Passage shown ▸
^^^^^^^^
3. All the aforesaid dis allowances were accepted by the assessee. At the same time, while passing the assessment order, the Assessing Officer, also initiated penalty proceedings. Show cause notice was given in this behalf which was replied to by the assessee. Finding the reply as unsatisfactory, the Assessing Officer imposed penalty of Rs. 26,29,147/- under section 271 (1)(c) of the Act holding that the assessee had made wrong claim of excess depreciation on plant and machinery as well as on building and also on the wrong claim of deduction of fee paid to ROC for increase of authorised share capital as revenue expenditure. While doing so, the Assessing Officer rejected the contention of the assessee that the assessee had, by mistake claimed depreciation of 40% on tippers and excavators and since it had itself revised the computation, it was a bona fide error. The Assessing Officer took the view that the assessee revised its computation only when the wrong claim of depreciation was discovered by the AO, that too, when it could be discovered after proper enquiry and scrutiny of the details. The Assessing Officer further recorded in his order that only when the assessee was confronted with the facts and specifics queries were raised vide orders dated 31st March, 2004 that the assessee accepted the position and revised the claim and, therefore it was clearly a case of furnishing of inaccurate particulars for the claim of excessive depreciation.

4. The Assessing Officer also held the view that in so far as addition to the building is concerned, claim was made without supporting evidence and, therefore, the Assessing Officer had to allow the depreciation on estimated cost only. The excessive depreciation on that account also was thus treated as a false claim.

5. Insofar as claim for deduction of fee paid to ROC is concerned, as per the Assessing Officer this fee was paid for increase of authorised share capital which could not be treated as revenue expenditure in view of the categorical judgement of the Apex Court in PSIDC Ltd. Vs. Commissioner of Income Tax, 225 ITR 792 and, therefore, the claim was palpably false.
^^^^^^^^
Set exercise A ▸ In the passage on penalty proceedings, what penalty amount did the Assessing Officer impose, and under which provision?
Set exercise B ▸ From the passage on penalty proceedings, output the text from "5. Insofar as" up to and including "was palpably false.".
The material that comes after this passage on penalty proceedings has no connection to it.

Information provided ▸
^^^^^^^^
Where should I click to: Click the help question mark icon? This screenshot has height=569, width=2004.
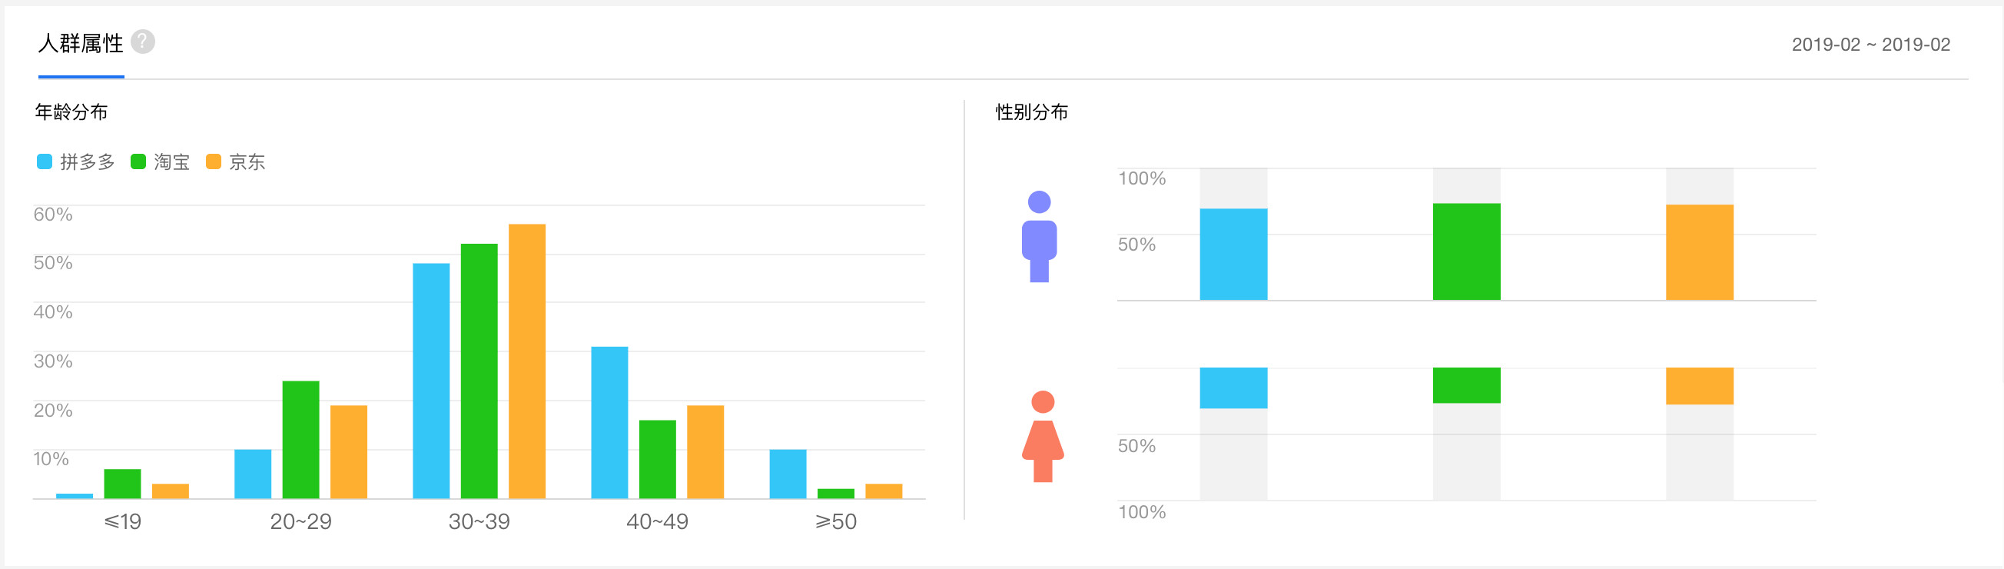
^^^^^^^^
Exercise response A ▸ Rs. 26,29,147/- under section 271 (1)(c) of the Act.

Exercise response B ▸
5. Insofar as claim for deduction of fee paid to ROC is concerned, as per the Assessing Officer this fee was paid for increase of authorised share capital which could not be treated as revenue expenditure in view of the categorical judgement of the Apex Court in PSIDC Ltd. Vs. Commissioner of Income Tax, 225 ITR 792 and, therefore, the claim was palpably false.